__PAGE EXCERPT__.
-- start --
Wednesday, 29 May 2013

Sermon for Trinity Sunday

Sermon 26 May 2013. St Philip's Camberwell
 Feast of the Most Holy, Most Glorious, Most Blessed and Undivided Trinity
This is a long sermon, even by my standards. I can reassure you that it is not what I said in situ, but what I wrote up after delivery. If anyone read last year's sermon on the Trinity (for Trinity Sunday), you will I am afraid see some repetition. It was, to be fair, for a different congregation. And I don't really mind 'banging on' about how the doctrine of the Trinity is as relevant as anything else in Christianity, relating to our right worship, so that we live aright. There, sermon over. Now for the sermon...

I must apologise if I offend anyone but I am going to be blunt. There is something that I hate. (Something, not someone!) I hate the old joke that goes:

On Trinity Sunday the preacher mounts the pulpit and says:
'In the Name of the Father and of the Son and of the Holy Spirit. Amen.
The Trinity! The Trinity... is a mystery!
In the Name of the Father and of the Son and of the Holy Spirit. Amen.'
And he sits down.
What I hate is the implication that the doctrine of  the Trinity is the one part of Christian teaching that your average Christian can't be expected to have any meaningful connection to.
It is for the experts only, or the real keenies.
-- end --
__SOURCE DATA__.
-- start --
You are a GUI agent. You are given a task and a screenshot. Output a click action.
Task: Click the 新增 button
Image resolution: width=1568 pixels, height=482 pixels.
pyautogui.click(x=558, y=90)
-- end --
__PARTS OF THE EXERCISE__.
1) Decide whether each statement agrees with the Trinity Sunday sermon, answering yes or no and quoting the exact words of the text that decide it. (a) The written sermon is the same as what was said in church. (b) In the joke, the preacher sits down after speaking. (c) The writer says there is someone he hates.
2) In the Trinity Sunday sermon, rewrite the passage starting with "What I hate" and going on through "meaningful connection to.", changing "average Christian" to "ordinary believer".

__SOLUTION SET__.
1)
(a) No: "it is not what I said in situ, but what I wrote up after delivery."
(b) Yes: "And he sits down."
(c) No: "(Something, not someone!)"

2)
What I hate is the implication that the doctrine of  the Trinity is the one part of Christian teaching that your ordinary believer can't be expected to have any meaningful connection to.